▸ RECORD EXCERPTS:

================

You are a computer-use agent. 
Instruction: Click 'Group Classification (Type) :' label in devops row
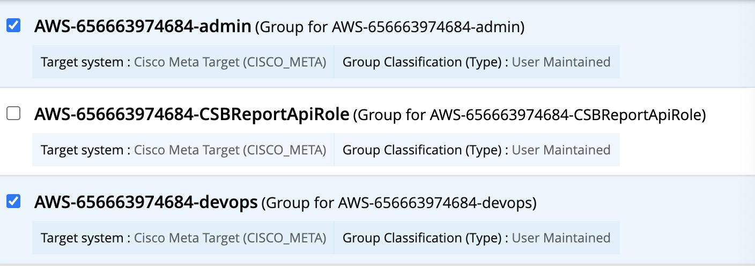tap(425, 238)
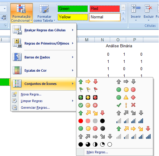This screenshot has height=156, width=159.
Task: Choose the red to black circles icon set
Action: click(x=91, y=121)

================

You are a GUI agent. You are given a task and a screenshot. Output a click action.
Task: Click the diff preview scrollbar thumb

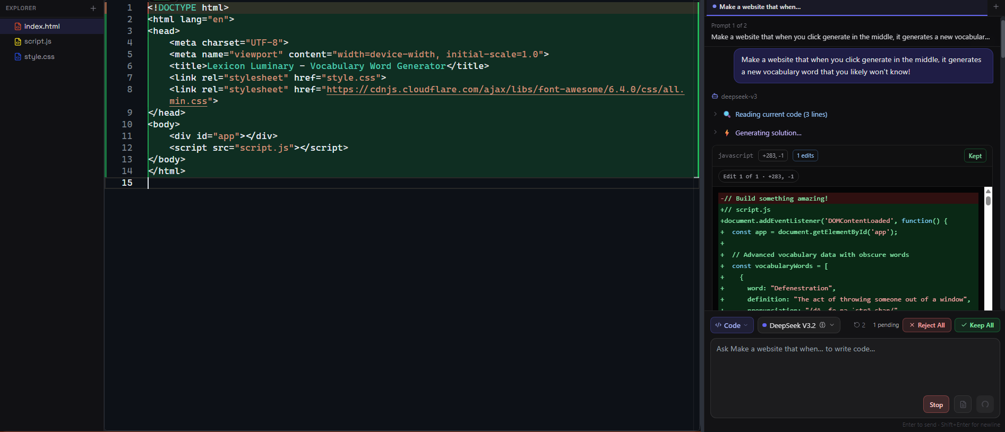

================

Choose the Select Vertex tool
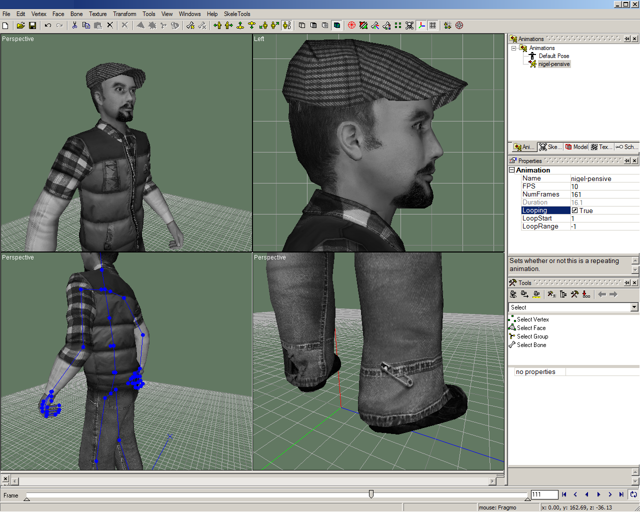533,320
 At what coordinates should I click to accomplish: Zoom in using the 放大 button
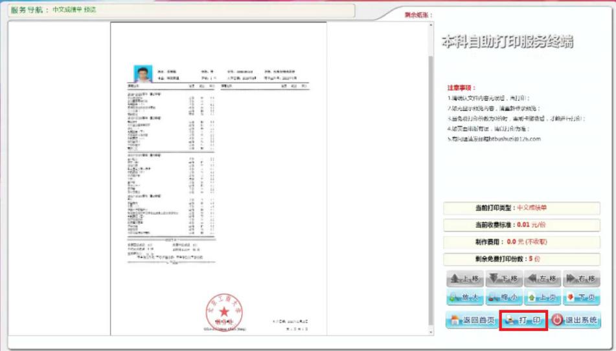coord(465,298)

================

▸ PROBLEM REQUIREMENTS:
Among the lines of the entries above, count those containing the string "agent". Write the number alone.

▸ EXPECTED ANSWER:
2